Taliban suicide bombers struck two buses carrying Afghan soldiers in Kabul early today, killing seven people and wounding 21, just a day after the signing of a key US-Afghan security pact.

Kabul: Taliban suicide bombers struck two buses carrying Afghan soldiers in Kabul early today, killing seven people and wounding 21, just a day after the signing of a key US-Afghan security pact.

The long-awaited deal allows US forces to remain in the country past the end of 2014, ending the uncertainty over the fate of foreign troops supporting Afghans as they take over the fight against the Taliban insurgency.

Today's attacks involved two suicide bombers targeting buses carrying Afghan troops in the country's capital. The first attacker hit a bus with Afghan National Army officers in west Kabul, killing seven and wounding 15, said the city's criminal investigation police chief Mohammad Farid Afzali.

The second attacker, who was also on foot, blew himself up in front of a bus in northeastern Kabul, wounding at least six army personnel, Afzali said.
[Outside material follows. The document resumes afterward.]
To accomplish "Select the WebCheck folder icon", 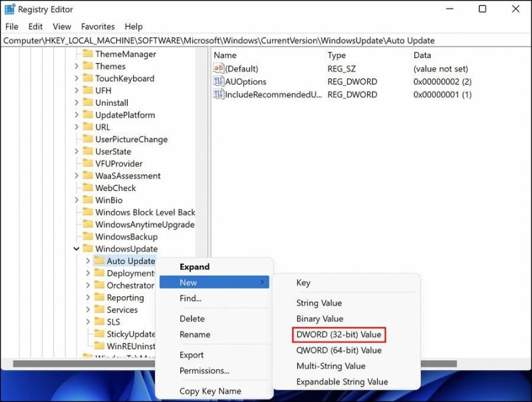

Taliban spokesman Zabihullah Mujahid claimed responsibility for the attacks, saying the security pact with America has only motivated the group and given the Taliban "more morale" to fight the enemy.

"They need to give more sacrifices to make their homeland free," Mujahid said, referring to Taliban fighters.

In a separate statement to media, the Taliban denounced the Bilateral Security Agreement as an "American plot" and said that "such fake documents will never hold back the lawful jihad," or holy war.

In Kabul, dozens of Afghan security forces sealed off the attack sites, littered with broken glass, as military ambulances took the victims to hospital. Worried Afghans passed by, on their way to work.

Under the security pact, along with a separate deal signed with NATO, about 10,000 American troops and several thousand more from other NATO countries will stay to train and advise Afghan forces after the international combat mission ends on December 31.

More than a decade after US forces helped topple the Taliban in the wake of the September 11 attacks, Afghanistan is still at war with the Islamic militant group, which regularly carries out attacks, mainly targeting security forces.

There are also serious questions about the ability of the Afghan security forces to take on the militants, even with a residual US force remaining in the country.

In other violence, two police officers were killed when a suicide bomber targeted a police vehicle late yesterday in Lashkar Gah, the capital of southern Helmand province. Five policemen were also wounded in the attack, Omar Zwak, the spokesman for the provincial governor said today.